Der Hundeführer ....

Mit freundlicher Genehmigung des SKG Hundesport Bassersdorf
© Copyright SKG Hundesport Bassersdorf, Februar 2001

  • denkt und schaut voraus.
  • respektiert und akzeptiert Mitmenschen, die Angst vor Hunden haben.
  • ruft seinen frei laufenden Hund rechtzeitig ab und nimmt ihn an die Leine, wenn Jogger, Reiter, Velofahrer, Spaziergänger oder ein Hundeführer mit seinem angeleinten Hund ihm entgegen kommt.

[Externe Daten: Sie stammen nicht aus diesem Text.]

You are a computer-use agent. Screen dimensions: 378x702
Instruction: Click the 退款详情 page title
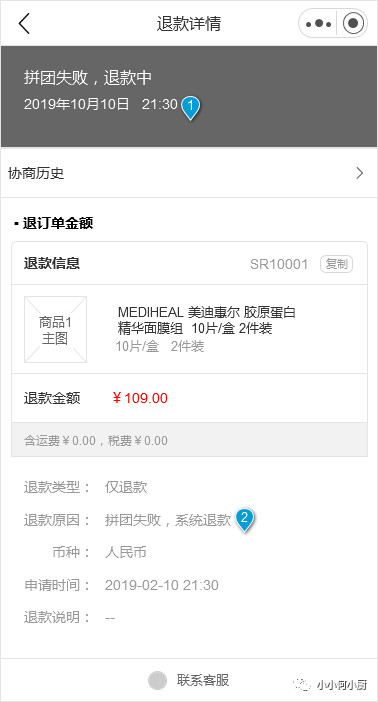(x=189, y=24)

  • entschuldigt sich für Unannehmlichkeiten aus der Begegnung mit seinem Hund, und regelt die Entschädigung bei allfälligen Personen- und Sachschäden.
  • lässt Kinder nicht unbeaufsichtigt mit seinem Hund.
  • lässt seinen Hund in der Nähe von spielenden Kindern nicht unbeaufsichtigt.
  • nimmt den Hund am Waldrand und im Wald vorsorglich an die Leine.
  • lässt seinen Hund nicht in fremde Gärten, und während der Vegetationszeit nicht im Kulturland herumtollen und versäubern.
  • nimmt den Kot auf und entsorgt ihn an den dafür vorgesehenen Orten.
  • unterbindet das dauernde Gebell oder Geheul seines Hundes.
  • verhindert das Jagen anderer Lebewesen (z.B. Vögel, Katzen, etc.).
  • unterbindet das Imponiergehabe seines Hundes gegenüber anderen Lebewesen.
  • behandelt seinen Hund mit Würde und Respekt und integriert ihn in seinen Tagesablauf.
  • lobt seinen Hund, wenn dieser ihm gehorcht.